— SUPPLIED MATERIAL —
>>>>

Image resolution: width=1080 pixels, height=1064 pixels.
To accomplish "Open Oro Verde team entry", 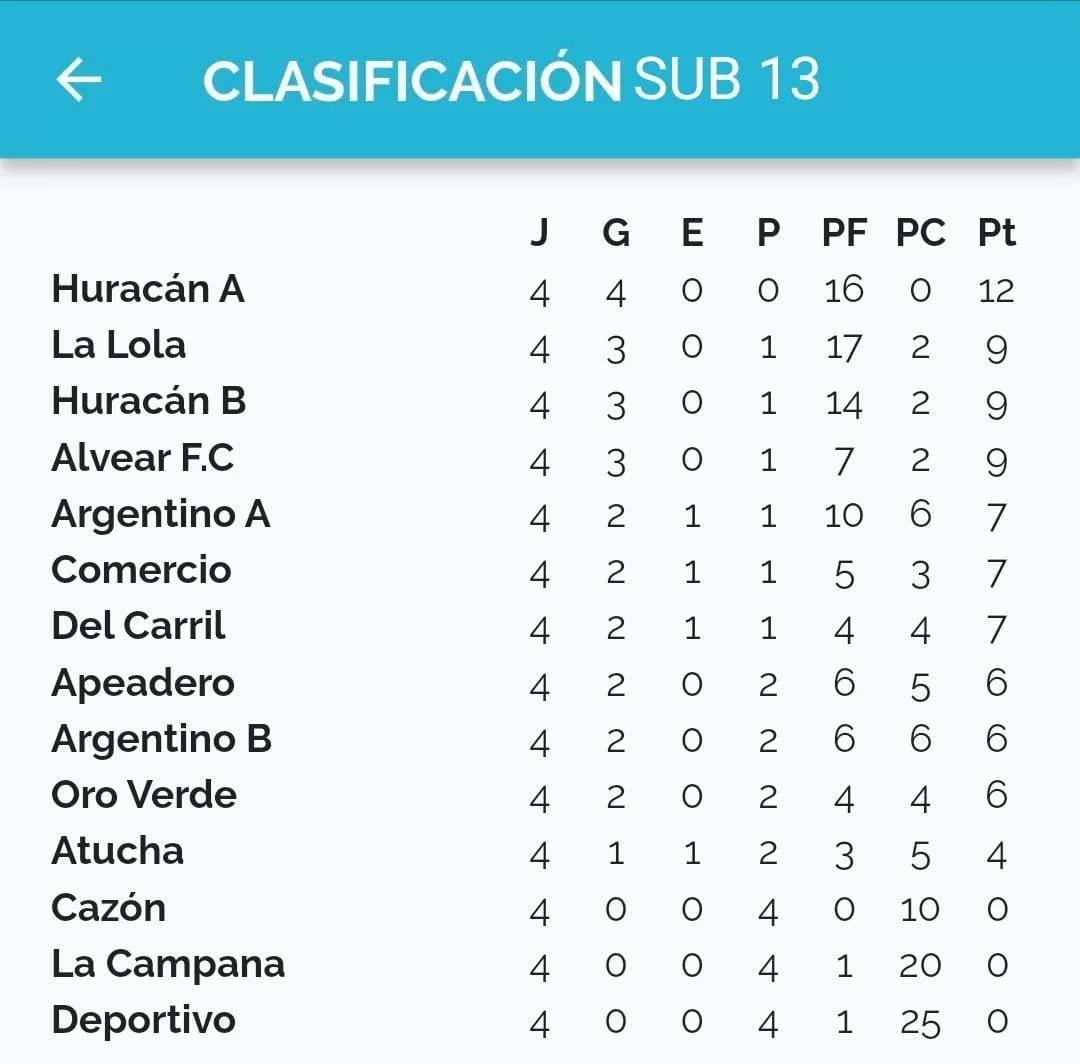I will [144, 795].
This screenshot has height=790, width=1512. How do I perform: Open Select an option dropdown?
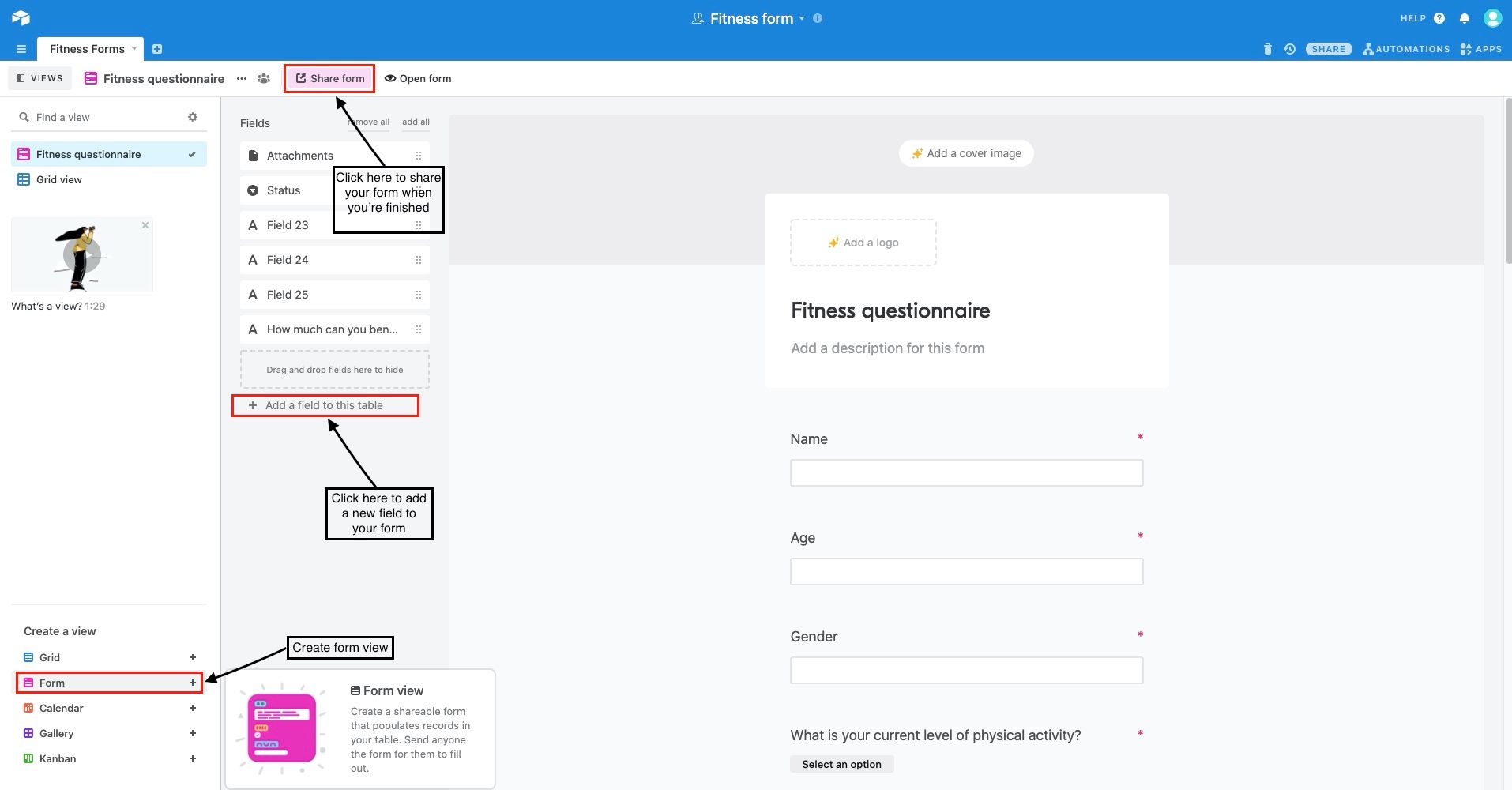pyautogui.click(x=841, y=764)
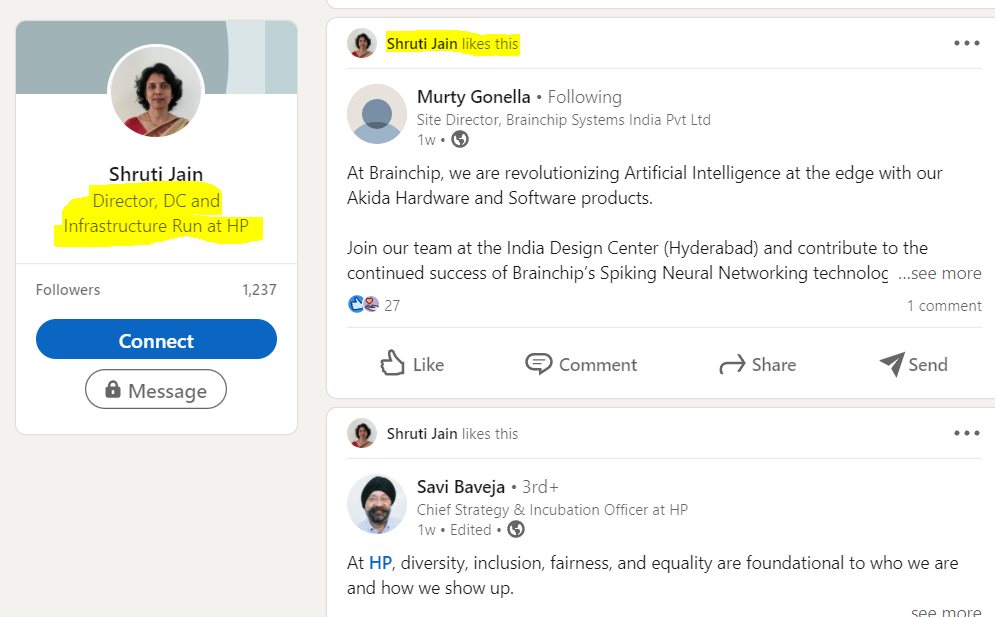Click the blue HP company link
The image size is (995, 617).
pyautogui.click(x=380, y=563)
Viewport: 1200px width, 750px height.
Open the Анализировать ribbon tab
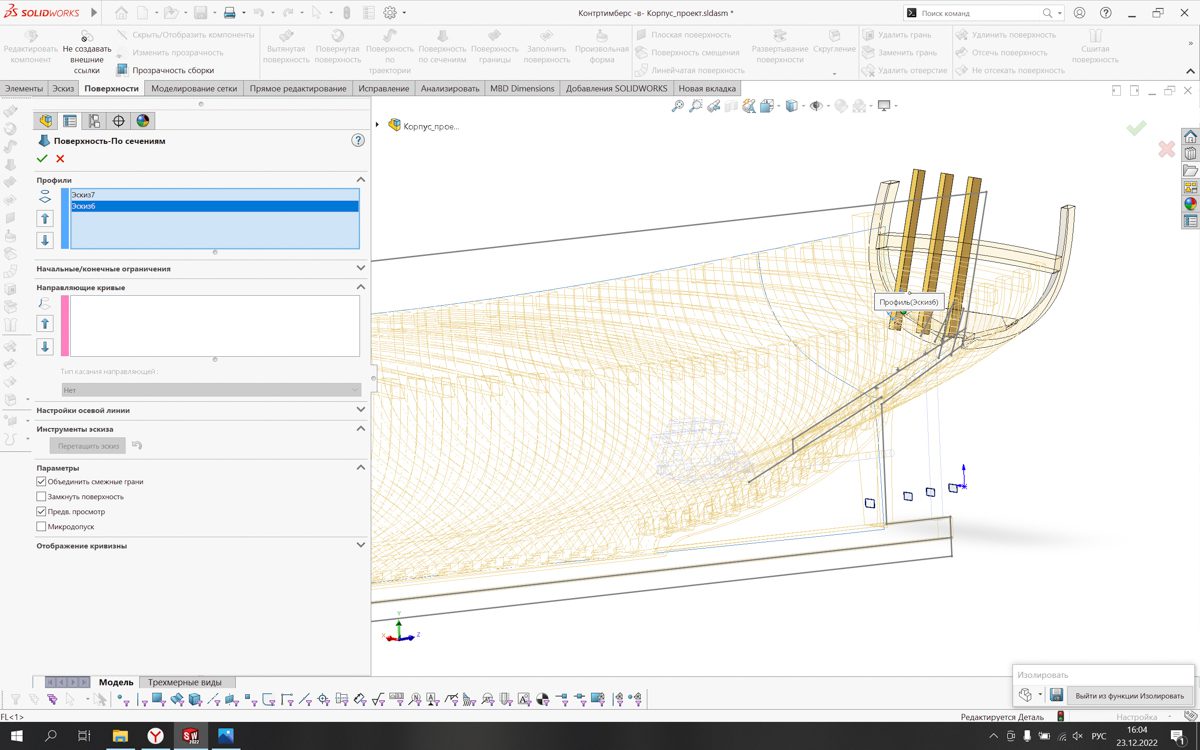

<<<<

— YOUR ASSIGNMENT —
Reproduce exactly and only the lines from the one with "This screenshot has" through the last entry, both included, excluding every picture.

— OUTPUT OF THE EXERCISE —
This screenshot has height=790, width=1512. How do I perform: Open Select an option dropdown?
pyautogui.click(x=841, y=764)
Click the blue HP company link
The image size is (995, 617).
pyautogui.click(x=380, y=563)
Viewport: 1200px width, 750px height.
Open the Анализировать ribbon tab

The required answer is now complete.